— EXTRACTED DATA —
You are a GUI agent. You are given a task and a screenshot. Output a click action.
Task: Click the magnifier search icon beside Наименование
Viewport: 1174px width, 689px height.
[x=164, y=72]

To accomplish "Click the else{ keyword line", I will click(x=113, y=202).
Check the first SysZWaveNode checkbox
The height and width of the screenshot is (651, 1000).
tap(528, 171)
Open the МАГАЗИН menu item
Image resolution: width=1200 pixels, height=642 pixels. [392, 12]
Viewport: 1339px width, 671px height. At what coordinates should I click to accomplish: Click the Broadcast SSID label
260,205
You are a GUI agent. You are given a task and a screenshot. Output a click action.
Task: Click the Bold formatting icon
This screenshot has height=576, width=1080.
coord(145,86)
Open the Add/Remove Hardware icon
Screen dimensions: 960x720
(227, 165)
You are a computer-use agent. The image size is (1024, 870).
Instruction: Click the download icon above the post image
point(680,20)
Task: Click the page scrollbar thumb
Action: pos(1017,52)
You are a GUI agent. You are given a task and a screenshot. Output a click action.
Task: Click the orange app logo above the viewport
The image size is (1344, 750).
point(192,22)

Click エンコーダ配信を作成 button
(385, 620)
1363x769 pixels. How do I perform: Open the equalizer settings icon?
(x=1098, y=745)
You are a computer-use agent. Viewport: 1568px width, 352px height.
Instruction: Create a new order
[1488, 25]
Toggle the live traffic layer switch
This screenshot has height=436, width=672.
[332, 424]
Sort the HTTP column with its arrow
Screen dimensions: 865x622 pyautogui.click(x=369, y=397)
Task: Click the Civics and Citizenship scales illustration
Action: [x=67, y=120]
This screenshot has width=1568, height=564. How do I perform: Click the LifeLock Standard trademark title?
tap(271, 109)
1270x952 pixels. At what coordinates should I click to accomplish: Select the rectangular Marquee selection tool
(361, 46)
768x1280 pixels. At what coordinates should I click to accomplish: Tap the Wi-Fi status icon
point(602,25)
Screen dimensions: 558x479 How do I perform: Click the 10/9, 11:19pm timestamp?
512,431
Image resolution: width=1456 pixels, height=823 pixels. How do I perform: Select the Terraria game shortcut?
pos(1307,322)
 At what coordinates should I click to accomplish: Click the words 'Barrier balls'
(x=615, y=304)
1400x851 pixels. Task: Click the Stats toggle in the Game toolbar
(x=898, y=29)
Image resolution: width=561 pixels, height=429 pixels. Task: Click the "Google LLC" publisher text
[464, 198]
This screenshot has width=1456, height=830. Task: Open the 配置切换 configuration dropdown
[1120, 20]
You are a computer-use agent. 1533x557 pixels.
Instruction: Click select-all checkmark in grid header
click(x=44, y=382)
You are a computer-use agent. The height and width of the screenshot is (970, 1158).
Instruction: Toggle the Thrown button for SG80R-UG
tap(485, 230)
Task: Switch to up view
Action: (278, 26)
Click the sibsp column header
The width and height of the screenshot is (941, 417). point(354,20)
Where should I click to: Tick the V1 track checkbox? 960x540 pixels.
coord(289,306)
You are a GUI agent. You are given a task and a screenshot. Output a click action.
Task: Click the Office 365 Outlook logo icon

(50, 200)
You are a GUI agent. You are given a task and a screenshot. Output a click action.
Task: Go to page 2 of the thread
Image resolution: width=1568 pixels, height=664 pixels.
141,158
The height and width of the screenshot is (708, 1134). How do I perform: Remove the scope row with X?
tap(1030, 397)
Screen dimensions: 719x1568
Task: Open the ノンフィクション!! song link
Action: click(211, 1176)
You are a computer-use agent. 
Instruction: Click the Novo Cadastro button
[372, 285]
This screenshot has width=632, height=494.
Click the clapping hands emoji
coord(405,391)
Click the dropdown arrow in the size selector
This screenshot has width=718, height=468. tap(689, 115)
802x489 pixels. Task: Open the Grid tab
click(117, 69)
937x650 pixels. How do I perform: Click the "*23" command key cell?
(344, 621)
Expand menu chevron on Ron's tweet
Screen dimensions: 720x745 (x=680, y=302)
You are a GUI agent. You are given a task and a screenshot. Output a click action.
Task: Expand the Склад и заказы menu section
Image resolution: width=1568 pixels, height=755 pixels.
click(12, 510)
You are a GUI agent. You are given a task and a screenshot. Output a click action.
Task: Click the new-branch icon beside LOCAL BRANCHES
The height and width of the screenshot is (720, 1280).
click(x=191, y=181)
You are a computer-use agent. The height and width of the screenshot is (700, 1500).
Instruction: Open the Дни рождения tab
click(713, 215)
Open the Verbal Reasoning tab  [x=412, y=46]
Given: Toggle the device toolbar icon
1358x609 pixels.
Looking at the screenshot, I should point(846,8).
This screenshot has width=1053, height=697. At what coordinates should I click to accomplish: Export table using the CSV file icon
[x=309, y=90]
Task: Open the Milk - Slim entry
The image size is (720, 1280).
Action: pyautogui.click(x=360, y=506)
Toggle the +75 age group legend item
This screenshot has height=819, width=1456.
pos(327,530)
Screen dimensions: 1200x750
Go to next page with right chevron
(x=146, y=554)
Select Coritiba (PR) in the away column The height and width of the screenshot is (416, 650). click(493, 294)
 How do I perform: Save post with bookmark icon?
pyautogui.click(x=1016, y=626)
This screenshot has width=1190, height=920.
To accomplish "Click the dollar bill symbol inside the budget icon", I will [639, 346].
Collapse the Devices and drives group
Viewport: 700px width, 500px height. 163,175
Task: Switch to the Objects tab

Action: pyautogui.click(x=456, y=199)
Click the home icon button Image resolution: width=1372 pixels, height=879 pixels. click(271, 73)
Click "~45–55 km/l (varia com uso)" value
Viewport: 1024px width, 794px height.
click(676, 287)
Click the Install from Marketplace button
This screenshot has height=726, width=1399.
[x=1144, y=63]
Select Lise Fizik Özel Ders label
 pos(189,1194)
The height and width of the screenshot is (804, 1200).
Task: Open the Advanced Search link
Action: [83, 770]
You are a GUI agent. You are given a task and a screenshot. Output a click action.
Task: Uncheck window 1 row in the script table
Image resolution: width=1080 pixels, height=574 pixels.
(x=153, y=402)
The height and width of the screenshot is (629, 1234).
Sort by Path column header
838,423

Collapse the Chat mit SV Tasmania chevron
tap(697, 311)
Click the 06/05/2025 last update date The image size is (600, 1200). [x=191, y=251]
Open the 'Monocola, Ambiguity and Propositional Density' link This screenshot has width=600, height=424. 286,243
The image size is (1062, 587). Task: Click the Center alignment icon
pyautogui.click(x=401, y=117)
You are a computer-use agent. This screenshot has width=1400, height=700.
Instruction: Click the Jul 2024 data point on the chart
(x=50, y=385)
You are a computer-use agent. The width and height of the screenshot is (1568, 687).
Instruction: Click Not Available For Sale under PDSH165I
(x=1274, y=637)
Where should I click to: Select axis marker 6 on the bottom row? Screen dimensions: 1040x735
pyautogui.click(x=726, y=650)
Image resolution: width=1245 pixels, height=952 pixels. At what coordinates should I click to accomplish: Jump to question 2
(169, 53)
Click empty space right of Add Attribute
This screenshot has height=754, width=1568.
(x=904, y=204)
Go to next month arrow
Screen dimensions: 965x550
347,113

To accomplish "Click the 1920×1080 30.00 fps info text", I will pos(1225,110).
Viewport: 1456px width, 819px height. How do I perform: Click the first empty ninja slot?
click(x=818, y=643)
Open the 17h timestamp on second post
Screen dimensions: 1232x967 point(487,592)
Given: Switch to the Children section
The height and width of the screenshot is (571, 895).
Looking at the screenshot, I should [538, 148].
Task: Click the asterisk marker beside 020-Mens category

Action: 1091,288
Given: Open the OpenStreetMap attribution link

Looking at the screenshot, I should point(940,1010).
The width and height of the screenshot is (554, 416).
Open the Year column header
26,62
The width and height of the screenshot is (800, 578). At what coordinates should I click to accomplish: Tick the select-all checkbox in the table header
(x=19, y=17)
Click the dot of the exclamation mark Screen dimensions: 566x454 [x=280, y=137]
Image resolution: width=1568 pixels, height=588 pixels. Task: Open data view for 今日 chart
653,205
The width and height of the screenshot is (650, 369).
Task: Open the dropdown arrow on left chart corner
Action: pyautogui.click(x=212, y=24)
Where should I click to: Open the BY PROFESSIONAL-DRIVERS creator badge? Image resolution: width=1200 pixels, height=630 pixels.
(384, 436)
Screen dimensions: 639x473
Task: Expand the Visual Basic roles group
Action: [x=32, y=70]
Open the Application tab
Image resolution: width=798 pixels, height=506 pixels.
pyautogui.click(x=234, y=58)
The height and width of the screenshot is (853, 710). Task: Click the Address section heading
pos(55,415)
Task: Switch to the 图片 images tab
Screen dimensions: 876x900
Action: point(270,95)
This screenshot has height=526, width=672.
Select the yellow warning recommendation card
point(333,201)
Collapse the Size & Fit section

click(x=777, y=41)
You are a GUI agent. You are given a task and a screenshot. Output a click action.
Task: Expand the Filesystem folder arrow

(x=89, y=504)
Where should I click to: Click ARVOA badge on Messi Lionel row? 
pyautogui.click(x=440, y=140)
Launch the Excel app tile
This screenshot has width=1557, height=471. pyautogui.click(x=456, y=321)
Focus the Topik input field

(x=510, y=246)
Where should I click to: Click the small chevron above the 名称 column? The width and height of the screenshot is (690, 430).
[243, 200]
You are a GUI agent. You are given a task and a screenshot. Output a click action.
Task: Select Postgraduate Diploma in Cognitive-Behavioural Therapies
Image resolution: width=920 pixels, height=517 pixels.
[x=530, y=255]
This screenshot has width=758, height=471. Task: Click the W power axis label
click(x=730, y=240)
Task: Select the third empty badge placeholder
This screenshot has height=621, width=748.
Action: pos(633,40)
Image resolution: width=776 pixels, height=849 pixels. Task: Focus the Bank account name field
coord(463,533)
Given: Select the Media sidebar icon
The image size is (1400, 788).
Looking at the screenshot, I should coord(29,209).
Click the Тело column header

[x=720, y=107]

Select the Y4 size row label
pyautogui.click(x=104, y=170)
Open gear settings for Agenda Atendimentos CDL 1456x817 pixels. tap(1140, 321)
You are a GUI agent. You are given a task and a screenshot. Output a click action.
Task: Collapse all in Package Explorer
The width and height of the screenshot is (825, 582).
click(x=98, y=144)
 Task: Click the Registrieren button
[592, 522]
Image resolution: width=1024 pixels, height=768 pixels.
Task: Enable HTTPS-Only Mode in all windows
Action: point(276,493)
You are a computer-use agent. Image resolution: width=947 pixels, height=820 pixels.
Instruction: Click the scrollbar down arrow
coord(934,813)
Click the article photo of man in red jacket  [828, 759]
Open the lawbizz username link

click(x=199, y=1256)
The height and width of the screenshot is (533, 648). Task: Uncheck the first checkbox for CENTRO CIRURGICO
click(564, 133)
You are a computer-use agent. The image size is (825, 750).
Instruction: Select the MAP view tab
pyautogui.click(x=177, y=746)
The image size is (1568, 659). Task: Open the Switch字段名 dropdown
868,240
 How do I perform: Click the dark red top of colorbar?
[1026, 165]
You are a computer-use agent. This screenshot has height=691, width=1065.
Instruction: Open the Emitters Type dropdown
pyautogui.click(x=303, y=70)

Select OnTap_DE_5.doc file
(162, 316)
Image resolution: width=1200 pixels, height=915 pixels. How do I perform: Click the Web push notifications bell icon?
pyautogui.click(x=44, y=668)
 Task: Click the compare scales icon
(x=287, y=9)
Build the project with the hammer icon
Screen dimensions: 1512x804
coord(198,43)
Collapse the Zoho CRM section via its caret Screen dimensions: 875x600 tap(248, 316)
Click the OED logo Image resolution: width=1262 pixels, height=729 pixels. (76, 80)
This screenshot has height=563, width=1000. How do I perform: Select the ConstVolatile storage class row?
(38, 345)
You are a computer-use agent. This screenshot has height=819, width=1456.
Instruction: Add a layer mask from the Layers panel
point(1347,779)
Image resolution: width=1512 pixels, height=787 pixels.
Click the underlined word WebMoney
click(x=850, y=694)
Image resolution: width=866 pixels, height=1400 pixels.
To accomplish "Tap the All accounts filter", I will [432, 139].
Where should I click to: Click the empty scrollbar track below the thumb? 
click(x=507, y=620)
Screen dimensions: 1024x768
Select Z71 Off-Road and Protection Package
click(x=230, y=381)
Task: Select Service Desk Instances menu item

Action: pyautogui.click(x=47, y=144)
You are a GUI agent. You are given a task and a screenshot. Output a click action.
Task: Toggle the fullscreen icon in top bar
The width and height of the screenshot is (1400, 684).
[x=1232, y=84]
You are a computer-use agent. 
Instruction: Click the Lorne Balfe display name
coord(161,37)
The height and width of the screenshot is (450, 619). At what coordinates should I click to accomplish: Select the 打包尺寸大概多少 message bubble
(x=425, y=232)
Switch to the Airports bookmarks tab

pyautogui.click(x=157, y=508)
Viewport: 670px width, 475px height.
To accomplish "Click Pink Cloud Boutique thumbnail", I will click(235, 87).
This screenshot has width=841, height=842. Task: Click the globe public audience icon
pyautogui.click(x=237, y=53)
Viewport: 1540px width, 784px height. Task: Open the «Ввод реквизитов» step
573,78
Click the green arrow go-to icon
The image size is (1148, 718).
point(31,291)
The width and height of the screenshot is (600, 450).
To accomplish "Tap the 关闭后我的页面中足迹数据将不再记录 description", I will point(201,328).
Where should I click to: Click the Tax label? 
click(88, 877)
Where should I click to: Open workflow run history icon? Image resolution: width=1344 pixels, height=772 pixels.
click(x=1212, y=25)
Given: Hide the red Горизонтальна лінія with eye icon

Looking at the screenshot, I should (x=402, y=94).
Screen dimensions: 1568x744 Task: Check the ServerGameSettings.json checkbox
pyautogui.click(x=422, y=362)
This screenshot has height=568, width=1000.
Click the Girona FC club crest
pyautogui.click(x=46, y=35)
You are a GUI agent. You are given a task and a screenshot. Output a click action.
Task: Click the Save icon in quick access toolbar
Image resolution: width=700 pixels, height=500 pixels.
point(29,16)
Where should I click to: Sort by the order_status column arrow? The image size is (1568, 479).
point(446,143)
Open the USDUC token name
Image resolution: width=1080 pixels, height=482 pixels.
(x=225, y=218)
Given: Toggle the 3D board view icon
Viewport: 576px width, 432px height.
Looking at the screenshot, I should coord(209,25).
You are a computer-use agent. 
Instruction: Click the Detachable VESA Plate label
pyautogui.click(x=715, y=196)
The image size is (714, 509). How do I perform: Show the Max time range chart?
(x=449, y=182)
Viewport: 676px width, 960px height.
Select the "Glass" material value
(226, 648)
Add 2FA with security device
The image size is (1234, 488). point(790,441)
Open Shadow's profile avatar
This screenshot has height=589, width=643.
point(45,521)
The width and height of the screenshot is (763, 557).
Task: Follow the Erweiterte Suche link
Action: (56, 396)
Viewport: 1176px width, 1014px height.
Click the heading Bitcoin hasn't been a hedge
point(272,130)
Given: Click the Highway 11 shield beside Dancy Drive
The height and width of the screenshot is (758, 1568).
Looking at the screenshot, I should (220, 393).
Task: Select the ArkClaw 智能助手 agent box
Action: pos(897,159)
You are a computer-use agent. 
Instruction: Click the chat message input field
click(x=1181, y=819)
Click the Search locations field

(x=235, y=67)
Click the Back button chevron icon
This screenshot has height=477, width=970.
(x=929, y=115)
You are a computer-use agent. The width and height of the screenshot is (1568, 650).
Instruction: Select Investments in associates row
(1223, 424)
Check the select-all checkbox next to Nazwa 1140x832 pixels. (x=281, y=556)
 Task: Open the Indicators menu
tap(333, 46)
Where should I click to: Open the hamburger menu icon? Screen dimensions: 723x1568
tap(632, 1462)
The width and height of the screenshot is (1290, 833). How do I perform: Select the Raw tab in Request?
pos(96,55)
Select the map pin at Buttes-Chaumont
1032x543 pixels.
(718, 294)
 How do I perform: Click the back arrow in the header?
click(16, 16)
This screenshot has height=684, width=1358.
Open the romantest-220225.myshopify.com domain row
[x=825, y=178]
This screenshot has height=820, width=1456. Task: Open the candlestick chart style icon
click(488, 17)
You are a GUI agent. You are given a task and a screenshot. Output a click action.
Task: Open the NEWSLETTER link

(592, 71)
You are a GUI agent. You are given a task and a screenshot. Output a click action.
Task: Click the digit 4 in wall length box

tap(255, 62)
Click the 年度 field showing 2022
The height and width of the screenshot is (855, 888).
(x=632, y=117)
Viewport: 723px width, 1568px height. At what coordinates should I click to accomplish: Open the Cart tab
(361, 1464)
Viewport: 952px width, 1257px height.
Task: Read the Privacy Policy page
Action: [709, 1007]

— ABOUT THIS TASK —
Give again, exactly as written, the lines running from the first line of the data above through the line that contains "Check the first SysZWaveNode checkbox".

— FINISHED TASK —
You are a GUI agent. You are given a task and a screenshot. Output a click action.
Task: Click the magnifier search icon beside Наименование
Viewport: 1174px width, 689px height.
[x=164, y=72]

To accomplish "Click the else{ keyword line", I will click(x=113, y=202).
Check the first SysZWaveNode checkbox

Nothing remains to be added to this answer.